Stephen W Nesbitt, Alfonso Ladino, Randy Chase, Greg McFarquhar, Robert Rauber, and Larry Di Girolamo
[14-Dec-2022]
Abstract: We employ a new physically-based machine learning retrieval approach at Ku- and Ka-band frequencies using neural networks in ice and liquid phase retrievals. The retrieval is trained and tested with inputs of observed particle size distributions from aircraft microphysical probes collected during various NASA field campaigns (OLYMPEX, GCPEX, MC3E, CAMP2EX) and state-of-the-art forward simulations of hydrometeor scattering properties at multiple frequencies. In the ice phase retrievals, attenuation is ignored, and the retrieval provides outputs of normalized number concentration, ice water content, and melted and unmelted mass-weighted mean diameter.
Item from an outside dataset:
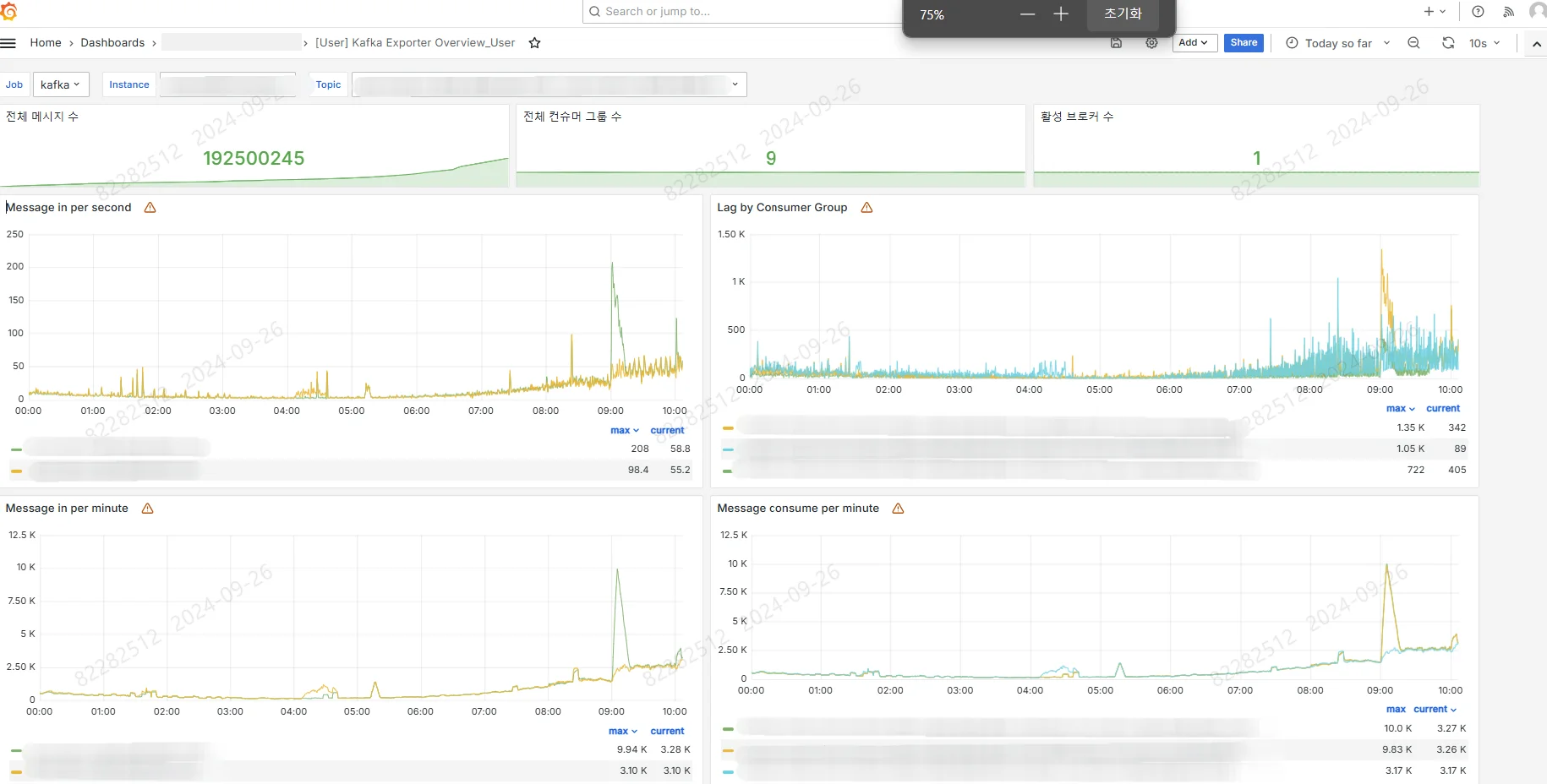This screenshot has width=1547, height=784.
Task: Click the blue Share button
Action: tap(1244, 43)

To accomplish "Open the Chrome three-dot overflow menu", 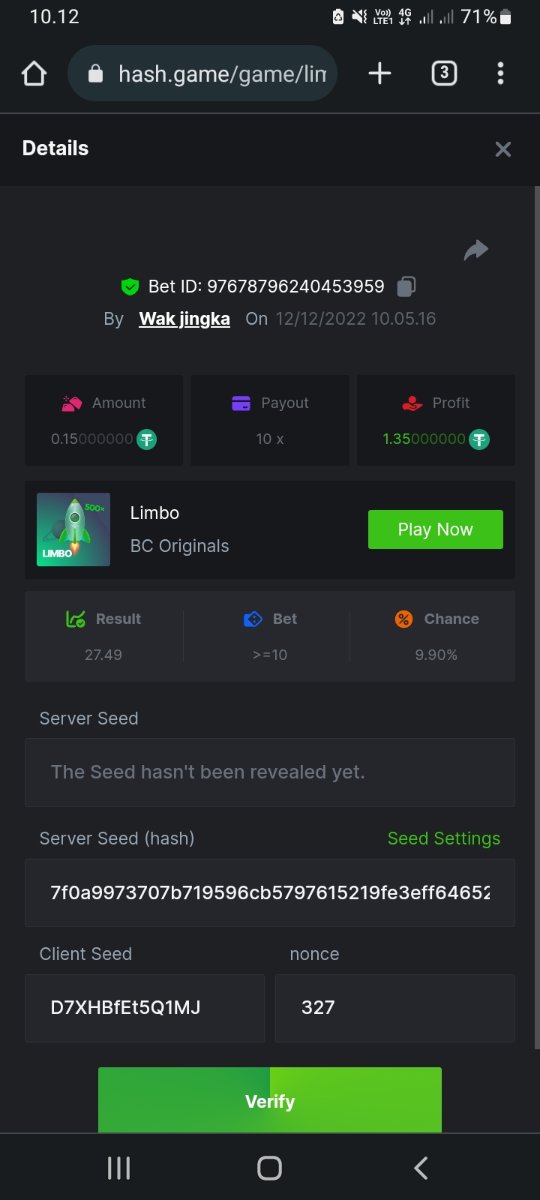I will (500, 73).
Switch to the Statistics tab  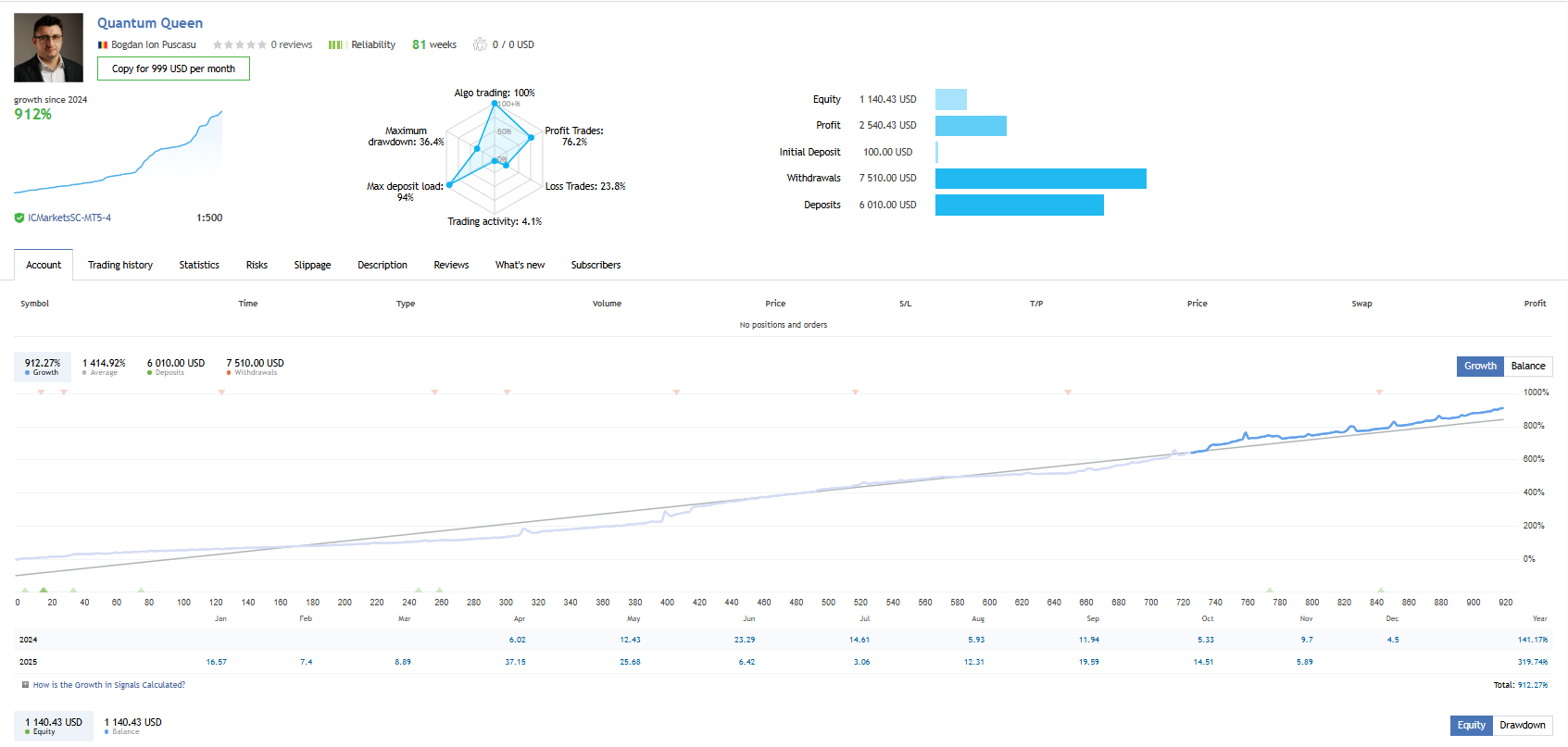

In the liquid phase, path integrated attenuation is used to constrain the retrieval in a column-iterative approach; the number concentration, liquid water content, mass-weighted mean diameter, and Gamma particle size distribution shape parameter are retrieved. Evaluation of these retrievals is performed against a separate validation set of airborne microphysical data directly and statistically, as well as from independent data from ground-based sensors (scanning radars, ground-based in situ measurements) depending on the field campaign, and shows decreases in bias and random error from current spaceborne radar approaches. These retrievals are used evaluate operational retrievals from the NASA Global Precipitation Measurement and CloudSat missions. I will discuss using new techniques for physical understanding of the retrievals, as well as other potential machine learning approaches for spaceborne precipitation retrieval, and has implications for the upcoming NASA Atmosphere Observing System multi-frequency radars.